_Passage shown:_
Let's look at the stats from the piece:
American workers, on average, spend 45 hours a week at work, but describe 16 of those hours as “unproductive,” according to a study by Microsoft. America Online and Salary.com, in turn, determined that workers actually work a total of three days a week, wasting the other two. And Steve Pavlina, whose Web site (stevepavlina.com) describes him as a “personal development expert” and who keeps incremental logs of how he spends each working day, urging others to do the same, finds that we actually work only about 1.5 hours a day. “The average full-time worker doesn’t even start doing real work until 11:00 a.m.,” he writes, “and begins to wind down around 3:30 p.m.”
And this:
The average professional workweek has expanded steadily over the last 10 years, according to the Center for Work Life Policy, and logging 70-plus hours is now the norm at the top. And there are those of us who work even when we are at home, driving or worse.
Okay, so we are working more hours and wasting plenty of 'em. I blame the dot.com boom. Thanks to the tech companies, we can wear khakis and collared shirts instead of suits and ties, but we have to work more hours. Geeks are obsessive and obsession means working nonstop for many hours. Just ask the folks at EA Games working 65 hours a week. What a dream job, huh? Advertising was like that. You're working long hours, but hey, you're in the glamorous advertising biz.

_Raw data:_
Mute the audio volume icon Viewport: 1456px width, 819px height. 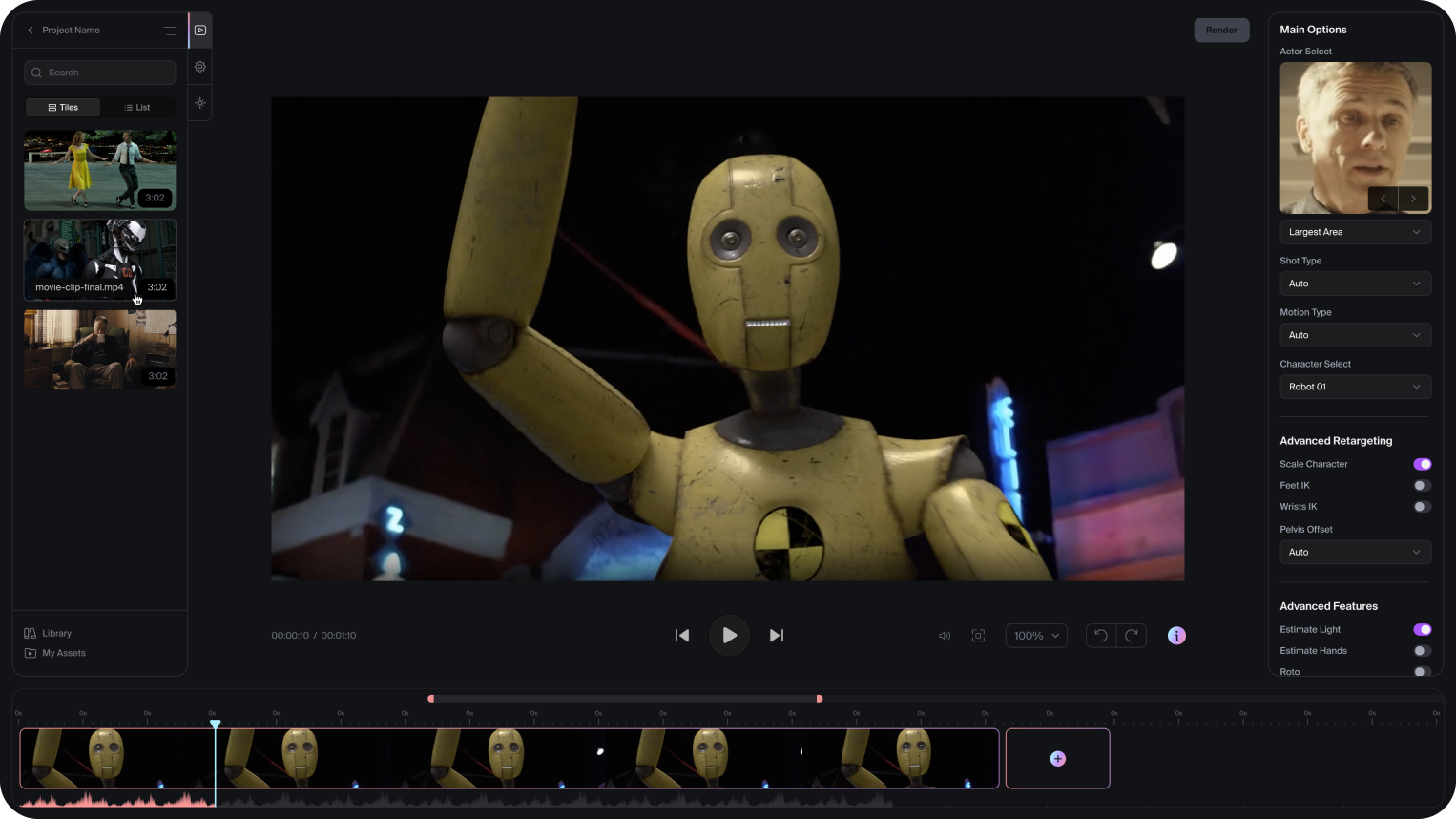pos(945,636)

--

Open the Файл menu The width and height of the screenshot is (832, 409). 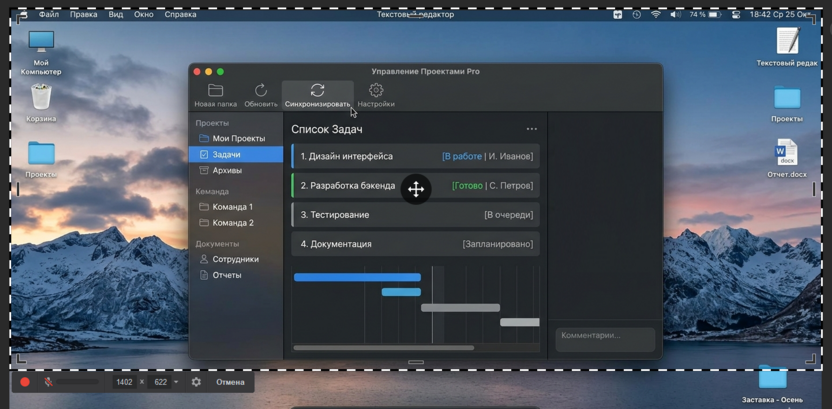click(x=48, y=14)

_Tasks and exercises:_
1) Transcribe the passage on work hours word for word, beginning at the words "Okay, so we" and stopping after "glamorous advertising biz.".
2) List every company or organization named in the passage on work hours.
None of the data is needed for what follows.

_Responses per task:_
1)
Okay, so we are working more hours and wasting plenty of 'em. I blame the dot.com boom. Thanks to the tech companies, we can wear khakis and collared shirts instead of suits and ties, but we have to work more hours. Geeks are obsessive and obsession means working nonstop for many hours. Just ask the folks at EA Games working 65 hours a week. What a dream job, huh? Advertising was like that. You're working long hours, but hey, you're in the glamorous advertising biz.

2)
Microsoft
America Online
Salary.com
Center for Work Life Policy
EA Games